“Parigi-Imola” e il falso Alighieri quasi meglio dell’originale

IMOLA. Una operazione di alto profilo realizzata in Romagna grazie all’incontro tra avanzate tecnologie digitali e le raffinate abilità di artigiani specializzati. Nasce così un facsimile che permette per la prima volta di ricomporre la preziosa edizione quattrocentesca della Commedia di Dante che complesse vicende storiche hanno smembrato.

Il manoscritto “Parigi-Imola”, attualmente diviso tra la Bibliothèque Nationale de France, che ne conserva la maggior parte, con 59 miniature, e la Biblioteca di Imola, che ha 21 carte con 13 miniature, è una delle copie medievali del capolavoro dantesco più riccamente decorate, eseguita attorno al 1440 per il duca di Milano Filippo Maria Visconti. A tale progetto, di cui è nota solo la parte riguardante l’Inferno, lavorarono l’umanista Guiniforte Barzizza e un miniatore di grande prestigio noto come “Maestro delle Vitae Imperatorum”.

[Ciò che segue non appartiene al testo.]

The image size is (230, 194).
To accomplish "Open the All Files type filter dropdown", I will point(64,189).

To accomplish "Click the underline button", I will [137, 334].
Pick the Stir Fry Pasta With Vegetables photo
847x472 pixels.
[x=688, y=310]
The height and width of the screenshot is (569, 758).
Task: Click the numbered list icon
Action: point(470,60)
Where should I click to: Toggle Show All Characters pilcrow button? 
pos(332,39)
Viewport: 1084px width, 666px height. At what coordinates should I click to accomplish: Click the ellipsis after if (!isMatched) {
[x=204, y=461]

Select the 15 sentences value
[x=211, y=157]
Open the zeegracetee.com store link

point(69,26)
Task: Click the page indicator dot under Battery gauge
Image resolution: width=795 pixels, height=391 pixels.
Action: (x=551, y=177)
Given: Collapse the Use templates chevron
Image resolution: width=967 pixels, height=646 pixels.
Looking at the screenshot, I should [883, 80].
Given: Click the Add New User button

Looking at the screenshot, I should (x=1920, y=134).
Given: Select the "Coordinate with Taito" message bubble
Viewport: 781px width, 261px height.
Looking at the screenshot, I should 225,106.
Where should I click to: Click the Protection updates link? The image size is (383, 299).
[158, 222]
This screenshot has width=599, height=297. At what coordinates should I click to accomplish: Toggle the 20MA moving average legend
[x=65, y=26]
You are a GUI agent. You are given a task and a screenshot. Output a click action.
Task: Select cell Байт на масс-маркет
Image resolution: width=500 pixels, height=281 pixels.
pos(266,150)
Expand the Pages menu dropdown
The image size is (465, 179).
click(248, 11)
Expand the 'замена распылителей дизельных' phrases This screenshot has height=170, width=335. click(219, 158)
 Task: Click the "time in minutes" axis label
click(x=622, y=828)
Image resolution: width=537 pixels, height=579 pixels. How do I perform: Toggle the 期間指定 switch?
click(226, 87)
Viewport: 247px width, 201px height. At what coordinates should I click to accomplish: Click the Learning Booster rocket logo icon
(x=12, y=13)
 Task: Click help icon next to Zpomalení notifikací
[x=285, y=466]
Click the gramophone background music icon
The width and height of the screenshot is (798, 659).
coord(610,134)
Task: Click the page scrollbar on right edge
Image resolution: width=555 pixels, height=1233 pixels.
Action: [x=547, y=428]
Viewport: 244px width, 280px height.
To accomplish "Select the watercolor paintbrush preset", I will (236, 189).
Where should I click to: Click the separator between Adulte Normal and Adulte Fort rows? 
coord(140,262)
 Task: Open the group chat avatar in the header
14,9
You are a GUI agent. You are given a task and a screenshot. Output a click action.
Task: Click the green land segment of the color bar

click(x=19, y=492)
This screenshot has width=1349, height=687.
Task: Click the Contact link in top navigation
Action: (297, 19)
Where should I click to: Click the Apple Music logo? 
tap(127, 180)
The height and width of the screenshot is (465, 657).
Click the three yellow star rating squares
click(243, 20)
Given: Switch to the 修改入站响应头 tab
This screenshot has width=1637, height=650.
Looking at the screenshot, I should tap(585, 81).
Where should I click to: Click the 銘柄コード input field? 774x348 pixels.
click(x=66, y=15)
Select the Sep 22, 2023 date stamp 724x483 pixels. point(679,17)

Sabato 13 marzo alle 10 sulle pagine Facebook della Biblioteca e del Comune di Imola sarà trasmessa in streaming la presentazione del facsimile realizzato dalla casa editrice Imago di Rimini . Una “copia” per modo di dire, visto che ha richiesto il lavoro certosino di una quindicina di persone per due anni: questo esemplare – stampato in 300 copie di cui 100 già vendute ai collezionisti al prezzo di oltre 6mila euro l’una – è l’orgoglio della casa editrice che dal 2015 ha già riprodotto 8 manoscritti danteschi.

«Facciamo riproduzioni di antichi manoscritti – spiega Barbara Bertoni di Imago –, “falsi” autorizzati, e questo è il gioiello di questa collezione. Un manoscritto smembrato che ha richiesto lunghissime trattative tra Francia e Italia per la sua realizzazione».

Lo stile del miniatore è aggiornato alle più alte lezioni del tardogotico europeo. Caratteristica particolare delle illustrazioni è invece quella di essere concepite e rappresentate come delle “sequenze” di taglio cinematografico, di grande efficacia narrativa.

All’appuntamento online di sabato saranno presenti il sindaco di Imola Marco Panieri, l’assessore Giacomo Gambi, il direttore della Biblioteca Gabriele Rossi e Barbara Bertoni.

In collegamento i membri del comitato scientifico: Marcello Ciccuto, presidente della Società Dantesca Italiana, Alessandro Masi, segretario generale della Società Dante Alighieri, Claudio Marazzini, presidente dell’Accademia della Crusca, e Fabrizio Lollini, professore di Storia dell’arte medievale a Bologna.

Il manoscritto nasce alla corte dei Visconti, su committenza o a beneficio dell’ultimo duca di Milano di questa importante famiglia, Filippo Maria, con ogni probabilità tra gli anni Trenta e Quaranta del Quattrocento. L’opera, che ancora nel 1469 è parte della celebre Biblioteca Viscontea di Pavia, alla fine del secolo entra in possesso del re di Francia Luigi XII. È forse proprio Luigi XII a donarlo poco tempo dopo a Giovanni Caracciolo duca di Melfi per i servigi resi alla corona, e da qui, attraverso vicende in gran parte oscure, del manoscritto si perdono le tracce fino al suo ritrovamento, nel 1835, in un castello della Dordogna da parte dell’erudito francese Gaston de Flotte che lo acquista e lo porta con sé a Marsiglia.

Tra il 1836 e il 1837 de Flotte prende accordi con l’esule italiano Giuseppe Zaccheroni, per la realizzazione a stampa di una edizione del manoscritto, fino ad allora inedito. Nel 1838 Zaccheroni realizzò poi una edizione critica del codice. Rientrato in Italia, Zaccheroni fu eletto deputato nel 1865 nel collegio di Imola, e nel 1866 donò alla biblioteca di Imola una copia del volume inserendovi una serie di fogli tratti dal manoscritto originale, tra cui alcune delle splendide miniature che ornavano il testo dell’opera. In pratica “ritagliò” alcune figure dal prezioso volume prima di restituirlo al proprietario.

Il resto del codice visconteo viene venduto nel 1887 dagli eredi di de Flotte alla Biblioteca Nazionale di Francia dove è tuttora conservato. Di alcune delle immagini ritagliate si sono tuttavia perse le tracce. La parte conservata in Italia è una sorta di illustrazione con tavole originali di un testo a stampa ottocentesco, operazione che ha comunque permesso alle miniature di non finire disperse.